If you're into energy conservation, or trying to cut your home energy bills, you have probably asked yourself this question. And chances are you have accepted the conventional wisdom, that it is better to leave the light on for short periods, than turn it off, then on again.
In this case, the conventional wisdom is dead wrong.
Here is how the argument goes: When you first power a light on, it will use as much as five (or fifteen) minutes of the regular consumption of the bulb, within the first second. So if a three-year-old flicks the switch continuously for a minute, on or off every second, they are actually burning 5 minutes worth of electricity every other second (30 times in one minute). That works out to 30 x 5 minutes, or 150 minutes, worth of electricity in that one minute.
It's not hard to demonstrate that this is nonsense. Suppose the kid is toggling a 100 watt light. Over the course of sixty seconds, if we accept that switching on the light on uses the equivalent of what the light normally uses in five minutes, we have used 100 watts times 150 minutes.
Now, 150 minutes worth of electricity at 100 watts is the same amount of power as 1 minute of electricity at 15,000 watts. And since the light was turned on and off over the course of one minute, it means that if our assumption about the size of the initial power surge is correct, during that one minute the light bulb behaved as if it were burning 15,000 watts continuously.
If you studied electricity at all in high school, you probably remember the formula: Watts = Amps X Volts. In this case, we know both the Watts and the Volts so we can take this equation:
15,000 (Watts) = Amps X 110 (Volts)
(Let's suppose the mischievous kid lives in Canada, where power in homes is normally 110v). To solve for Amps, we divide both sides by 110v, which yields:
15,000 / 110 = Amps
Which means that the light was drawing 136 amps of power.
Now I'm not sure about your electrical service, but mine is a 100 amp service, which means that light is going to blow not only the 15 or 30 amp circuit breaker it's on, but the main breaker for the whole house. You can't, after all, send 136 amps of power through a 100 amp power supply for longer than a fraction of a second. So that kid switching the bulb on and off sxity times in a minute would either blow the breaker for the room where the light is, or for the whole house, in fairly short order.
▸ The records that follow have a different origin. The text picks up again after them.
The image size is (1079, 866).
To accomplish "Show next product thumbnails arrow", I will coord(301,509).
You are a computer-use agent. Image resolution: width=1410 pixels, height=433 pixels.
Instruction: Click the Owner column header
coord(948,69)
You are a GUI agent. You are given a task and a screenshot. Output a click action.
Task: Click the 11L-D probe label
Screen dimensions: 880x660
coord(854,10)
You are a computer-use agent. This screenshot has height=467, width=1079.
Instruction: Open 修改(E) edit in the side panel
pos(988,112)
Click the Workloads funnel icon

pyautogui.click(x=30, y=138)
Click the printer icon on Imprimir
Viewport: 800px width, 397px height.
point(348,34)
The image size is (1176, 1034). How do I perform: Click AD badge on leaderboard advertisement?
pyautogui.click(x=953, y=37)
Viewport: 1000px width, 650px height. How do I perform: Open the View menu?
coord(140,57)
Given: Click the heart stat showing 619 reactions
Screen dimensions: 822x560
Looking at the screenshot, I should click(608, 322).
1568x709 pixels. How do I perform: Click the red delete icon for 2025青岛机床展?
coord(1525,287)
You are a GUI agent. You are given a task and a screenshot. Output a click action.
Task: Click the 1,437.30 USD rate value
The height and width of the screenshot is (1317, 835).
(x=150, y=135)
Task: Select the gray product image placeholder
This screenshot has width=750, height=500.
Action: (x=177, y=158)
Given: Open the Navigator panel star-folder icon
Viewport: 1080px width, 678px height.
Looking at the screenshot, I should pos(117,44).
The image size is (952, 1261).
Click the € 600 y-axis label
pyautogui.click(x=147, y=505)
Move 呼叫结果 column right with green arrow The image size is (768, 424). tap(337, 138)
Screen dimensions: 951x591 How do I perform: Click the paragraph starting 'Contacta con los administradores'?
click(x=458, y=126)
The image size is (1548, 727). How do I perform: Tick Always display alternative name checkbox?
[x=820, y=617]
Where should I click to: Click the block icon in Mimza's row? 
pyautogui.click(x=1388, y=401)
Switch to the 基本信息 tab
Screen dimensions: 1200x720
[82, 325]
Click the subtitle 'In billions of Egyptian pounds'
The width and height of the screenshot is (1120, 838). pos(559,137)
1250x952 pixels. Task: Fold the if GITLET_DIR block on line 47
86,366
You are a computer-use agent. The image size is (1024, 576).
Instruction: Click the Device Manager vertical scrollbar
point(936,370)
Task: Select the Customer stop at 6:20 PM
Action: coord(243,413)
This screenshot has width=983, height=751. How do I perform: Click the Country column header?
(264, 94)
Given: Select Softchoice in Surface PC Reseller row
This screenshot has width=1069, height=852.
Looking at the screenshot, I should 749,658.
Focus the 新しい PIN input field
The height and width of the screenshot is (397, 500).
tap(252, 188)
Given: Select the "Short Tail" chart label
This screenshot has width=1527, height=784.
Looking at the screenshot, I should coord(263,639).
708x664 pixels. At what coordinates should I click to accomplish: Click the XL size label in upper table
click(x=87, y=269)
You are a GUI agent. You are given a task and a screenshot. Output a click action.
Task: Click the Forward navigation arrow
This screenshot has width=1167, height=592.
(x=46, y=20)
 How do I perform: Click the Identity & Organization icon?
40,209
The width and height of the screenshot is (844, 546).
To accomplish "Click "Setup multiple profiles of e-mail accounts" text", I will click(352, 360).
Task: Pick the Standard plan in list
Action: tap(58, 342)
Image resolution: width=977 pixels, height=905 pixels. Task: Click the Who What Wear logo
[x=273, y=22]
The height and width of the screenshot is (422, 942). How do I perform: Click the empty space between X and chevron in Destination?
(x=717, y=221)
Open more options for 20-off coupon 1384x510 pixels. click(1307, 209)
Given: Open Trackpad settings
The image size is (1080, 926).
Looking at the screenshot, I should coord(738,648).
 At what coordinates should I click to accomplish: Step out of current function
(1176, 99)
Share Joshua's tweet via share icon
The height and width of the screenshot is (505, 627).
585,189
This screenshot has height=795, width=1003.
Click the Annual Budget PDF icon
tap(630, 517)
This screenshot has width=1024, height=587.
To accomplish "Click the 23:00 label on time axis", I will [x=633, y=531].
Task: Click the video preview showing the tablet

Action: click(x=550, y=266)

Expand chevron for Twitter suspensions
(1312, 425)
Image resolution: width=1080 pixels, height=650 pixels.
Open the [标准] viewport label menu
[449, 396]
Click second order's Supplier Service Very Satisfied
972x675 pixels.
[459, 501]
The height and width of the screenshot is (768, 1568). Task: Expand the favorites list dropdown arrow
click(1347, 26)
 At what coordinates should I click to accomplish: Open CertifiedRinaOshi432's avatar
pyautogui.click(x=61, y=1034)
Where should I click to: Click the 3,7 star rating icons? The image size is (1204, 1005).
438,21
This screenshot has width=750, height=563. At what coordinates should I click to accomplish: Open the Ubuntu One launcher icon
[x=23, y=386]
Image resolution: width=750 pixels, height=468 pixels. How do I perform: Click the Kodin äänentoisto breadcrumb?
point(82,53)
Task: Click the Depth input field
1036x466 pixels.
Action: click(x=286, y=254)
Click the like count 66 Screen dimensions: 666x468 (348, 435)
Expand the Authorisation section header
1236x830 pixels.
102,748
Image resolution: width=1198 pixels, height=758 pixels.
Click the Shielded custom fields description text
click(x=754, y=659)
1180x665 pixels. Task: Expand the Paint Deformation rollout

So what's the scoop? Yes, there is a power surge when a light is turned on. But that surge lasts only a tiny fraction of a second, and it works out to far less energy than the usually quoted five or fifteen minutes of leaving the light on.
Fine, but what about burning out the bulb? Doesn't turning it on and off too many times wear it out?
You just have to watch that toddler in action for a while to know the answer: I've seen kids wreck a light bulb in a matter of minutes with the on-off trick. The more times you turn a bulb on or off, the sooner it burns out.
But that bulb the kid burns out was probably a bit old to begin with, and there have probably been many times the kid played the flick switch without burning out the bulb. And even if you assume that each flick of the switch reduces the bulb's life by one hour (it's probably nowhere near that much), you'll still cut your energy consumption if you switch the lights off whenever you step out of the room.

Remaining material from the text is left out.